Plarr is trying to persuade Saavedra and Humphries to sign his telegram, but both refuse, Saavedra, who recently received a negative review in the press, wants to attract public attention and offers herself as a hostage instead of Fortnum. With this news, Plarr goes to the central newspapers.
Returning home, he finds Clara at his place, but her declaration of love interrupts the arrival of Colonel Peres. During his visit, Leon calls and the doctor has to come up with explanations on the go. The colonel says that from the point of view of common sense it’s illogical to save such an old man as the doctor’s father, and hints that, putting forward a demand for his release, the kidnappers pay the doctor for some help. He is also interested in how the abductors could find out the program of the American ambassador's stay in their town. However, after finding out that Clara is here with the doctor, the colonel interprets his actions in his own way. Just before he leaves, he reports that in fact the father of the doctor was killed while trying to escape, which he and Akuino made.
When Leon calls again, the doctor asks him in the forehead about his father, and he admits that he died. Nevertheless, the doctor agrees to come and do a dressing to Fortnum, but he is also left a hostage. The situation is heating up - no one took Saavedra’s proposal seriously; the British government hastened to disown Fortnum, stating that he was not a member of the diplomatic corps; Diego, one of the "revolutionaries", lost his nerve, tried to escape and was shot dead by the police; Bidonville circled a police helicopter ... Plarr explains to Leon that their venture failed.

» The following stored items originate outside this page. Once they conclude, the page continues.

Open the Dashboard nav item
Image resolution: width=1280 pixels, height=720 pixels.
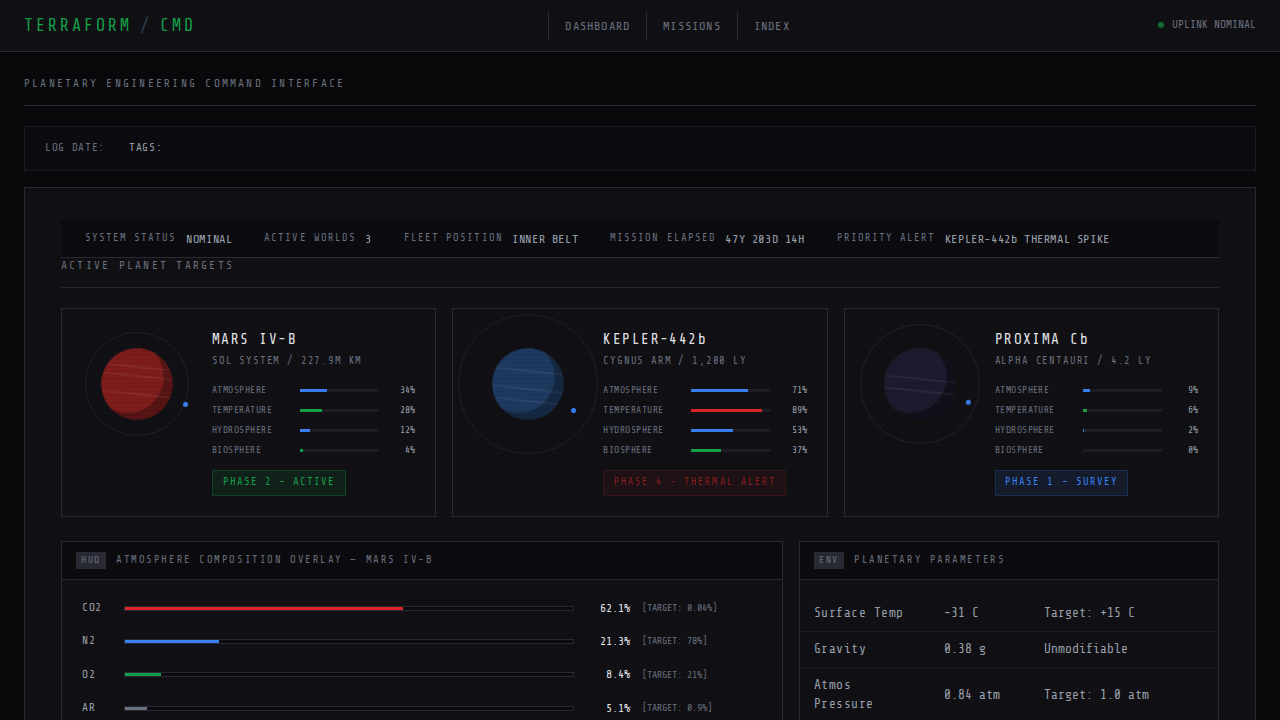(x=597, y=26)
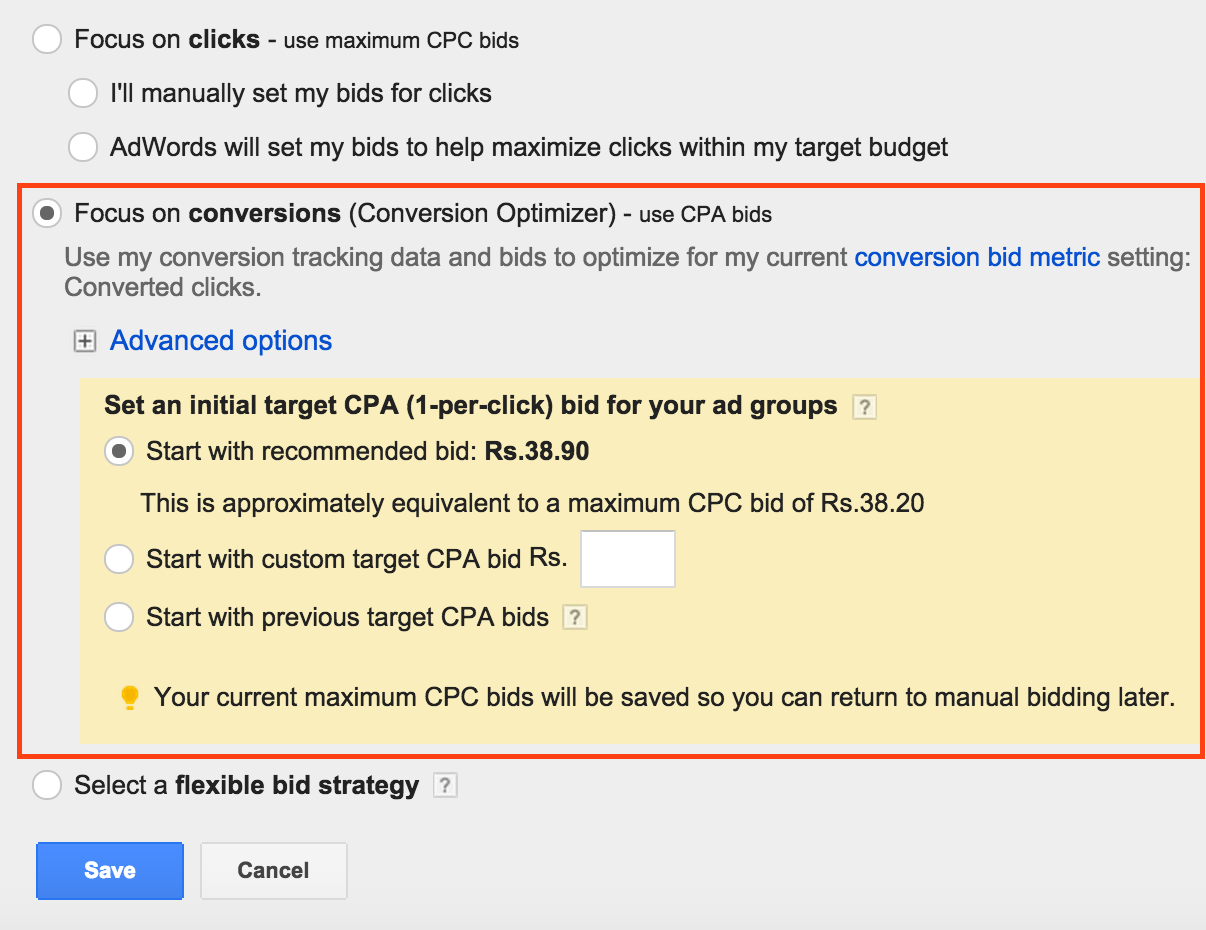Select Start with previous target CPA bids

(x=119, y=617)
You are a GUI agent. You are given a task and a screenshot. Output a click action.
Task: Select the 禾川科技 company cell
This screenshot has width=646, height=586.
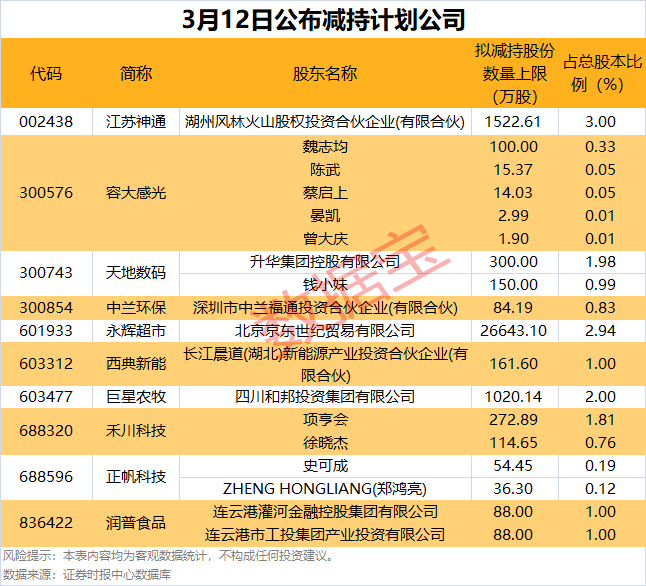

Leon is going to kill Fortnum, otherwise the hostage-taking will never affect anyone again, but while they are having endless discussions, the voice of Colonel Peres amplified by the speakers is heard in the courtyard. He offers to give up. The consul should be the first to leave, followed by everyone else in turn; anyone who comes out first, besides the consul, will face death. The abductors again begin to argue, and Plarr goes to Fortnum and suddenly finds out that he heard him talking about his connection with Clara. At this dramatic moment, Plarr realizes that he does not know how to love and that the miserable drunkard Fortnum in this sense is higher than him. Not wanting Fortnum killed, he hopes to speak with Peres out of the house, but is mortally wounded. As a result of the police action, everyone is killed, and only Fortnum remains alive.
At the funeral, Plarra Perez says the doctors were killed by the "revolutionaries." Fortnum is trying to prove that this is the work of the police, but no one wants to listen to him. An embassy spokesman tells Fortnum that he is being fired, although they promise to reward him.
But most of all Fortnum infuriates Clara's indifference: it is difficult for him to understand why she does not survive the death of her lover. And suddenly he sees her tears. This manifestation of feelings, even to another man, awakens in him tenderness for her and for the child whom he loves, no matter what.